En conditionnant le bénéfice de la procédure de surendettement à la condition que les dettes non professionnelles soient supérieures aux dettes professionnelles, le tribunal a ajouté à la loi une condition qu'elle ne prévoit pas.
Une débitrice a formé un recours contre la décision d'une commission de surendettement des particuliers ayant déclaré irrecevable sa demande de traitement de sa situation financière.
Pour confirmer la décision d'irrecevabilité de la commission de surendettement, le tribunal judiciaire de Quimper a énoncé qu'il est constant que les dettes non-professionnelles doivent être supérieures aux dettes professionnelles et que la présence de dettes professionnelles ne fait pas obstacle à la recevabilité de la demande d'ouverture d'une procédure de surendettement dès lors que les dettes non professionnelles caractérisent à elles seules la situation de surendettement.
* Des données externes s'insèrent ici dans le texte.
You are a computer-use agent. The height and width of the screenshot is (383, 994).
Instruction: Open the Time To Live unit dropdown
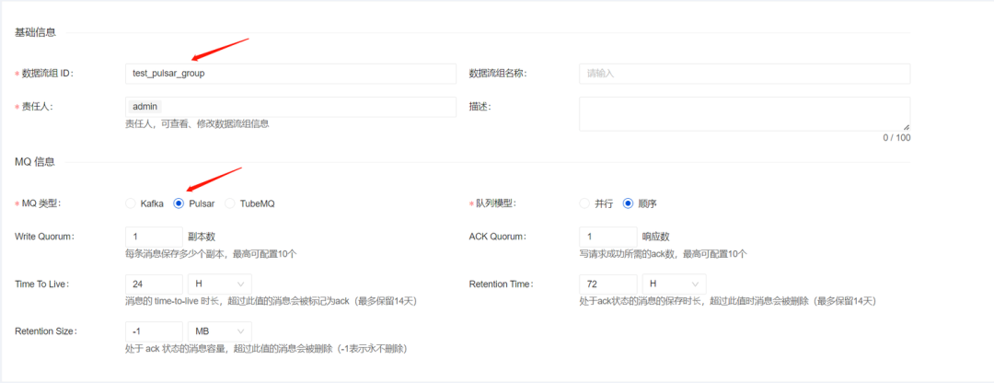[x=219, y=284]
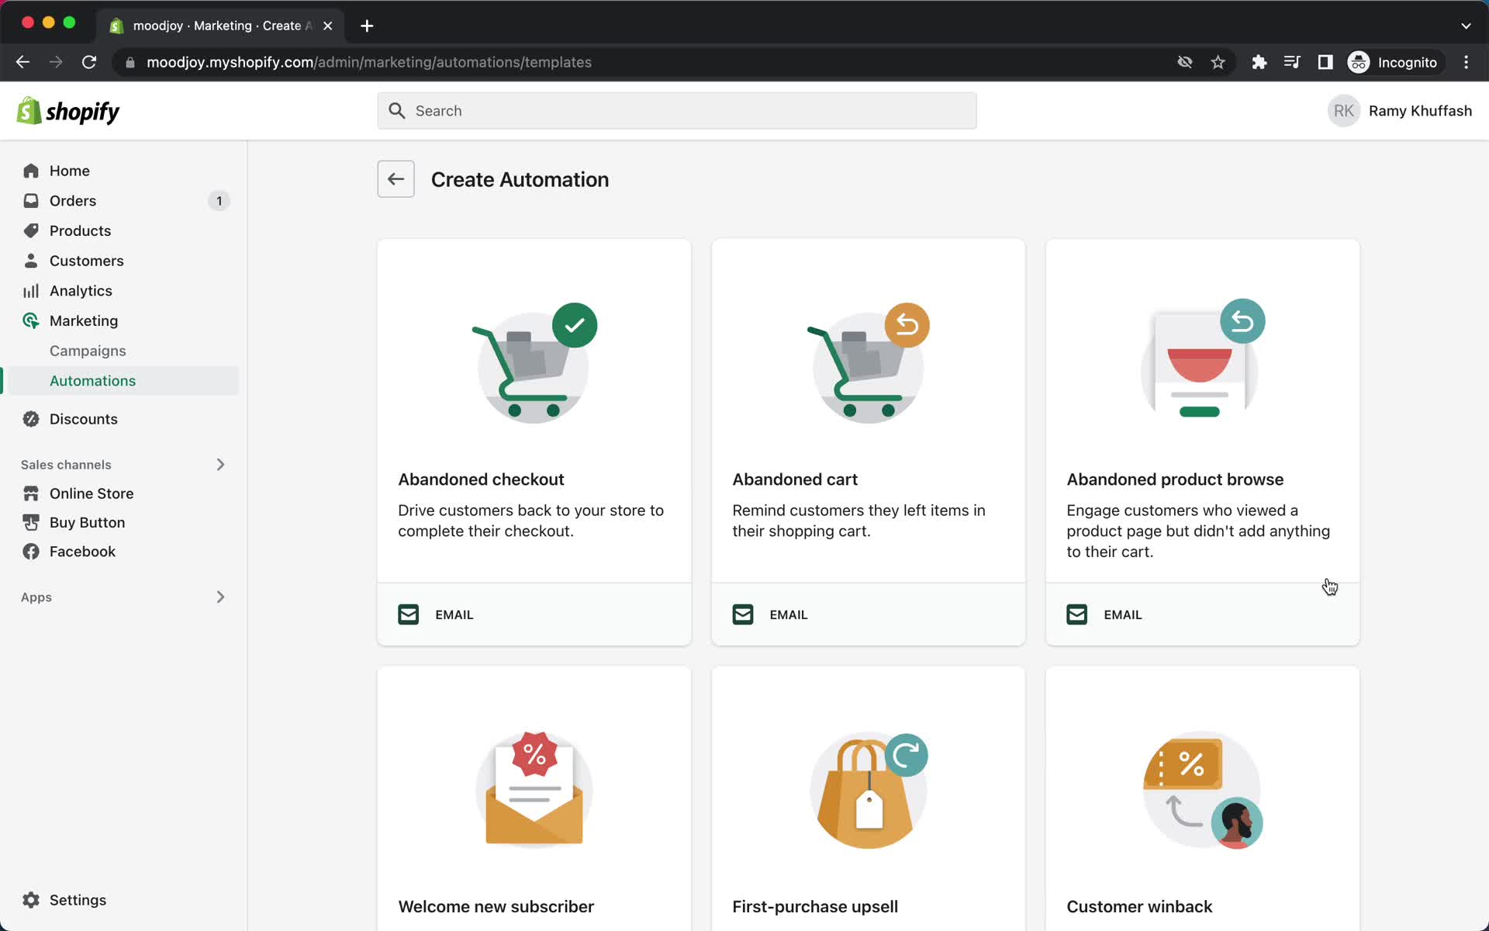Open the Analytics section in sidebar
This screenshot has width=1489, height=931.
pos(81,289)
La Cour de cassation casse le jugement par un arrêt du 2 juillet 2026 (pourvoi n° 23-21.550).
Elle indique en effet qu'il résulte de l'article L. 711-1 du code de la consommation dans sa rédaction issue de la loi n° 2022-172 du 14 février 2022 que le bénéfice des mesures de traitement de la situation de surendettement est ouvert au bénéfice des personnes physiques de bonne foi qui se trouvent dans l'impossibilité manifeste de faire face à l'ensemble de leurs dettes, professionnelles et non professionnelles, sans distinction selon la part respective de ces dettes.